Spring Budget 2017 – The highlights, insurance and what you need to know

On 8th March, Philip Hammond, Chancellor of the Exchequer, delivered his first and last Spring Budget to Parliament. The government will now transition to a single fiscal event each year, the Autumn Budget.

With Brexit firmly on the mind and a backdrop of economic resilience since the referendum. Hammond reported on ‘an economy that has continued to confound the commentators with robust growth.’ He also stressed that his Budget ‘puts economic stability first’ and ‘takes forward [the] plan to prepare Britain for a brighter future’ as the government starts negotiations to exit the EU.

The key points

Britain had the second-fasting growing economy in 2016 in the G7, second only to Germany. As a result, the Office for Budget Responsibility (OBR) has improved its 2017 estimate from the Autumn Statement 2016. It is now forecasting GDP to grow 2 per cent in 2017 (up from 1.4).
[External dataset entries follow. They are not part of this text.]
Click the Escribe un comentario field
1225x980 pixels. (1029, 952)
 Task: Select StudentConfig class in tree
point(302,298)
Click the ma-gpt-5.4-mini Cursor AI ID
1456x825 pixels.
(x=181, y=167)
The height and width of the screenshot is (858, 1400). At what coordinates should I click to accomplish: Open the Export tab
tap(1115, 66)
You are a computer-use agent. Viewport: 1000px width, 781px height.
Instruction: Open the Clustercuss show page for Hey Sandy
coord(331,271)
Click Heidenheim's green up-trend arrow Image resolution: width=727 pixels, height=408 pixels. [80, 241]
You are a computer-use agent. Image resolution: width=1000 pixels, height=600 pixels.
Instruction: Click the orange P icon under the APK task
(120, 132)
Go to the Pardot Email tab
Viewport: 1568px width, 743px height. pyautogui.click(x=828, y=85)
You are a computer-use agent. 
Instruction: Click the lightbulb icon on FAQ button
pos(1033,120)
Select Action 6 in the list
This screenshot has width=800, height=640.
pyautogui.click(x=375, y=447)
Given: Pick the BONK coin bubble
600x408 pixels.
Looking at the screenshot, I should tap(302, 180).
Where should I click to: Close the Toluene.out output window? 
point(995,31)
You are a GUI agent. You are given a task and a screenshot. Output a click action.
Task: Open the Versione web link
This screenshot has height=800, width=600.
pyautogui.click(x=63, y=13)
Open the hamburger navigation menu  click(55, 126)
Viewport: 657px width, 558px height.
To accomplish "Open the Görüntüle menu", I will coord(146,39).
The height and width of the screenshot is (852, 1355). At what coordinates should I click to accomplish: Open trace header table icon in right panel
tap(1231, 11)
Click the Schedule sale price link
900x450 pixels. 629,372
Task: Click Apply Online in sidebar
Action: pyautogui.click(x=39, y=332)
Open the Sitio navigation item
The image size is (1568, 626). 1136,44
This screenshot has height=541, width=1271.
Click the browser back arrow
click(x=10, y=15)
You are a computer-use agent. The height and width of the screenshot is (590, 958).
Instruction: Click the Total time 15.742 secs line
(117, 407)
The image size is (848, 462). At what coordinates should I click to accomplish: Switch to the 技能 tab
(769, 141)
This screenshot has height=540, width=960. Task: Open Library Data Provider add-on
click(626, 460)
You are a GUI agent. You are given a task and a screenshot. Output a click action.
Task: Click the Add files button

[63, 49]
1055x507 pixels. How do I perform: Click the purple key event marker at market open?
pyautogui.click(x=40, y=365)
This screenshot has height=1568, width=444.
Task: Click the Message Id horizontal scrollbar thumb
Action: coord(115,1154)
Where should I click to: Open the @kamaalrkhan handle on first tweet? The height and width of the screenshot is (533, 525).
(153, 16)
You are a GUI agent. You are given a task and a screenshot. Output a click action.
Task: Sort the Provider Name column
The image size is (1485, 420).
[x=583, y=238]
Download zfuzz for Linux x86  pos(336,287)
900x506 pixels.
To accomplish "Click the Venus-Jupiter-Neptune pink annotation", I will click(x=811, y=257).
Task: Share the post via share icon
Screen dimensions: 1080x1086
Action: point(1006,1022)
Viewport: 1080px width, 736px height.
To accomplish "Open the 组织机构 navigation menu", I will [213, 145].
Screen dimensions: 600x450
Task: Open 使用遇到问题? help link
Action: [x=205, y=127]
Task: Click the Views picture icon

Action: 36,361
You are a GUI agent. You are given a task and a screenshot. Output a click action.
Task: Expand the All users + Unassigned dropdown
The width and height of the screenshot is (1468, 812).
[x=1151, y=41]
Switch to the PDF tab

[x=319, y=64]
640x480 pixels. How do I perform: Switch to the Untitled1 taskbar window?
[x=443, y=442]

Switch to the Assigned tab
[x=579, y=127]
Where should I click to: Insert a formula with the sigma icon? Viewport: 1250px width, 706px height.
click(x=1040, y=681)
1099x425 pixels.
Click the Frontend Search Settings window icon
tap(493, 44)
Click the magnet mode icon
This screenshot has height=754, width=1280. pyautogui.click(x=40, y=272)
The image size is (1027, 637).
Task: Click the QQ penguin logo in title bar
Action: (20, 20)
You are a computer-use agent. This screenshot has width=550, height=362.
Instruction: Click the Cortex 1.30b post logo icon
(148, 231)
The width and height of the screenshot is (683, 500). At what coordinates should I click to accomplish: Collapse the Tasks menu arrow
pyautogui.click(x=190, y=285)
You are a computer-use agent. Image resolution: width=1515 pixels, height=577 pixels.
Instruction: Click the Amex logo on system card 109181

It will then slow to 1.6 per cent in 2018 (down from 1.7), and bounce back to 1.9 and 2 per cent in 2020 and 2021.

As businesses face uncertainty following the Brexit vote, the OBR’s forecast for business investment showed some improvements since the Autumn Statement. It was concluded that business investment declined 1.5 per cent in 2016 (up from 2.2). The OBR estimates business investments will shrink 0.1 per cent in 2017 (up from 0.3). It will then return to growth with 3.7 per cent in 2018 (down from 4.1), 4.2 per cent in 2019 (down from 5.3) and 3.9 per cent in 2020 (down from 4.1).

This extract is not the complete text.